A.2 ACCURACY OF THE LINEAR DECODER
For the latter analyses assesing the quality of metric, we reconstruct the stimulus from neural responses with linear decoding. In this section we demonstrate that even though the linear decoder is rather simplistic, the reconstructions are on-par with a non-parametric decoding method which averages the stimulus corresponding to the response pattern. In Figure 7 A, we see that the linear decoder has very similar spatial structure to the non-parametric decoder. To quantify this, we compute the mean-squared error between the two methods of decoding, normalized by the magnitude of non-parametric decoder (Figure 7 B, blue dots).
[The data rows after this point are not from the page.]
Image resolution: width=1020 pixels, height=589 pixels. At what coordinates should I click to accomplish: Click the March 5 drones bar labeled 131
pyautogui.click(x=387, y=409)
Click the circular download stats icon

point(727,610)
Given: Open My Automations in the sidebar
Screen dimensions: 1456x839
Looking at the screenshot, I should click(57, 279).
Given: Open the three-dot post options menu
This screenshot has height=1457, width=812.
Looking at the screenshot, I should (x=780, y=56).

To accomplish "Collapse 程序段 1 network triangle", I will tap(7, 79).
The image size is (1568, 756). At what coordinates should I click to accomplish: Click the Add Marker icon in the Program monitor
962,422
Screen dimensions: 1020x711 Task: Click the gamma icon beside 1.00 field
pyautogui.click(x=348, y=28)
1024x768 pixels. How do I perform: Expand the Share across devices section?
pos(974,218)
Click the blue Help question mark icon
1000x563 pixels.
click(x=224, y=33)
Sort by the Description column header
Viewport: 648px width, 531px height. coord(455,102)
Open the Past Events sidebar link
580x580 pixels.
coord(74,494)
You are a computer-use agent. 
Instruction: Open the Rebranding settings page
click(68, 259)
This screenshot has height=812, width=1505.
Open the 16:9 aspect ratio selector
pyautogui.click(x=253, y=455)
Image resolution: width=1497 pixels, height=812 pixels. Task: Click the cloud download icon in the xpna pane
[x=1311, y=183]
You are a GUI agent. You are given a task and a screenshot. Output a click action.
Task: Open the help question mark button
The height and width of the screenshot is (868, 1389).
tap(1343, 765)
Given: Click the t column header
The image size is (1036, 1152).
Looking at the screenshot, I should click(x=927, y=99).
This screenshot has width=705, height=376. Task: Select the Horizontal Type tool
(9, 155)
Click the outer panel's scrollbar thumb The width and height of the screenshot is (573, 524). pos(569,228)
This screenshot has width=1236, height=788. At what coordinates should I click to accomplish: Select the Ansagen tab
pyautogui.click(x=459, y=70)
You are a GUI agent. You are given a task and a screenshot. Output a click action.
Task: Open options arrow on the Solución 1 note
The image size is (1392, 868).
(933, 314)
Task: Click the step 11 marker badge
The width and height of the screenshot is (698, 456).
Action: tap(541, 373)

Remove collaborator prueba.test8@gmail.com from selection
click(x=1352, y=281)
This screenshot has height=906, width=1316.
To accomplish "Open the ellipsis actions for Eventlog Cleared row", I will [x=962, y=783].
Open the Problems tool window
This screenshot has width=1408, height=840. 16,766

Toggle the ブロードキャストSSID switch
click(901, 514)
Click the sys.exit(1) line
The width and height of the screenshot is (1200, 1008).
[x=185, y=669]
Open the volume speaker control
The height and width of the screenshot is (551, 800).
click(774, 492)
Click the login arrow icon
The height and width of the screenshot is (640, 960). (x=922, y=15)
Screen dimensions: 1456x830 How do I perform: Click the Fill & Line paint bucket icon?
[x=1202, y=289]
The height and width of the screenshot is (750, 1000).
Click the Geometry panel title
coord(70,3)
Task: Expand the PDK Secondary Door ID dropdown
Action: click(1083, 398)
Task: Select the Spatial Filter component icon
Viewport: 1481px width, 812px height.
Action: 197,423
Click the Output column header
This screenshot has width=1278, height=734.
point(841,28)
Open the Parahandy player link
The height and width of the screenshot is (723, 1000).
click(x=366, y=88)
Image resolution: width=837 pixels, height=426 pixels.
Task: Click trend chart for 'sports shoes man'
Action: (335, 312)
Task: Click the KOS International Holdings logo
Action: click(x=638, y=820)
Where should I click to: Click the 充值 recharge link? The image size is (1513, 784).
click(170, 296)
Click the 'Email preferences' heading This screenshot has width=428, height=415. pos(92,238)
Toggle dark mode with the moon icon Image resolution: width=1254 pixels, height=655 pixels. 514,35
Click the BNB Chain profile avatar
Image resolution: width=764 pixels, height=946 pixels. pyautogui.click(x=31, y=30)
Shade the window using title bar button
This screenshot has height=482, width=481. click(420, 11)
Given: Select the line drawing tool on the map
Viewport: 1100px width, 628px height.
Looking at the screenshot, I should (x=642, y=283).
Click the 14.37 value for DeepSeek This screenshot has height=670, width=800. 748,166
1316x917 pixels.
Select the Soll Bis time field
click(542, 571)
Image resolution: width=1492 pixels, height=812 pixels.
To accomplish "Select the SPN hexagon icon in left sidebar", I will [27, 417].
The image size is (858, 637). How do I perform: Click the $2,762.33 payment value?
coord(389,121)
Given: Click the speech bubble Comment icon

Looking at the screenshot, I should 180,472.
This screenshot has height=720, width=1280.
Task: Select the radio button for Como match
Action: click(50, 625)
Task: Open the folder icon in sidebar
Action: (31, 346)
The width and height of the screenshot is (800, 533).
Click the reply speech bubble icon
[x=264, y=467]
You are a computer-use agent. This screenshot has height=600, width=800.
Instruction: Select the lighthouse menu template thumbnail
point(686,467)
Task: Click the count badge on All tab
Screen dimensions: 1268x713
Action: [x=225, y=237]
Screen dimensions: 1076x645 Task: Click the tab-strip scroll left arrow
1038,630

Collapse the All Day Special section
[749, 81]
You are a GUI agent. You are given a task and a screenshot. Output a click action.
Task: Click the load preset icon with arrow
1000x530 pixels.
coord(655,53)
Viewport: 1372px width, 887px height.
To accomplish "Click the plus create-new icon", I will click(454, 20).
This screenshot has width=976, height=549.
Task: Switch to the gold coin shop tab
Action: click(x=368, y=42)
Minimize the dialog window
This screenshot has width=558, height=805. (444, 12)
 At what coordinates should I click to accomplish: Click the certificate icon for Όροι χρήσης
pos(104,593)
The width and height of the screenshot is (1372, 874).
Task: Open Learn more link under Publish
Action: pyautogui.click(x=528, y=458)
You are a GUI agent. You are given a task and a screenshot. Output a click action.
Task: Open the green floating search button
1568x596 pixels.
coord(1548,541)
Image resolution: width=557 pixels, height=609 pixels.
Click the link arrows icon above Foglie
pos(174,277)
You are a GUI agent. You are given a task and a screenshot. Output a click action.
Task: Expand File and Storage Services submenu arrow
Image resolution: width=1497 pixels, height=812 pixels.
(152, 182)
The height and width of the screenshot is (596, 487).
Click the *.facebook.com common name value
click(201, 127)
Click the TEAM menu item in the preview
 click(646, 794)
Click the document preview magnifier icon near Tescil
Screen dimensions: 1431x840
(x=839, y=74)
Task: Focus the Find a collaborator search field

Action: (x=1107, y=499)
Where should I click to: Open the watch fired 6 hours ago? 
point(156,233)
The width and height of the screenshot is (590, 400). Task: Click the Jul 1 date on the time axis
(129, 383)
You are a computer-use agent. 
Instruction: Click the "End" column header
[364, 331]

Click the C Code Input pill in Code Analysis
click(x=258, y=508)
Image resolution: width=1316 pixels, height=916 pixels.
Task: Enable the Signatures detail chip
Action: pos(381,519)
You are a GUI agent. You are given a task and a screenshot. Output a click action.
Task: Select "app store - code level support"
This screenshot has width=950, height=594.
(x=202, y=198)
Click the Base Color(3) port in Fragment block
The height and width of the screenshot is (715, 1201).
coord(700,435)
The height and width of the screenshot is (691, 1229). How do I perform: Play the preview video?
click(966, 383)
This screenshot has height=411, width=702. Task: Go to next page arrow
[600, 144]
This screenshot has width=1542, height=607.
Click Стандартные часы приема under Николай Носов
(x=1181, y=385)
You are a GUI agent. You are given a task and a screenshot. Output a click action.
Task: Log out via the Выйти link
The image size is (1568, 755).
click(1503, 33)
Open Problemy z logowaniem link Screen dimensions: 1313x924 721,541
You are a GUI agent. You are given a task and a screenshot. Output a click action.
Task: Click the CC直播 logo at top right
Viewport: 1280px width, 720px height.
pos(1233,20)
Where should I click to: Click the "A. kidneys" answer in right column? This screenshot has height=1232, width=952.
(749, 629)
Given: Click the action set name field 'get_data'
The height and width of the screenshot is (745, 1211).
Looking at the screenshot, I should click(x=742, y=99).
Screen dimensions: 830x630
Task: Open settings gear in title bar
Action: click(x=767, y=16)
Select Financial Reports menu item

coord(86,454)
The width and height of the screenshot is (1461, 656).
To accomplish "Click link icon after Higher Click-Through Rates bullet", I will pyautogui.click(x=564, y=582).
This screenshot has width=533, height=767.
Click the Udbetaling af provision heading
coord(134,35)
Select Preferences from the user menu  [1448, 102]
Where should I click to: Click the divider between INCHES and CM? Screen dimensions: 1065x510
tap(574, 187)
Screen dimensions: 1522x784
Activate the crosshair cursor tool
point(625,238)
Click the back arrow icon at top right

The error of linear decoding is comparable to error between two non-parametric decodings computed using independent samples of stimuli (Figure 7 B, green dots). These observations show that linear decoder is a reasonable first-order approximation of encoded stimulus.
Footnotes
↵1 Note that the reconstruction is based on the static population response pattern. We remove the time dimension by approximating ON and OFF parasol cell responses with a temporal filter with identical (but with oppositely signed) filters. Subsequent analyses are performed by only decoding the temporally filtered stimulus. The temporally filtered stimulus s is decoded as s = Ar + b, where parameters A, b are estimated from RGC recordings.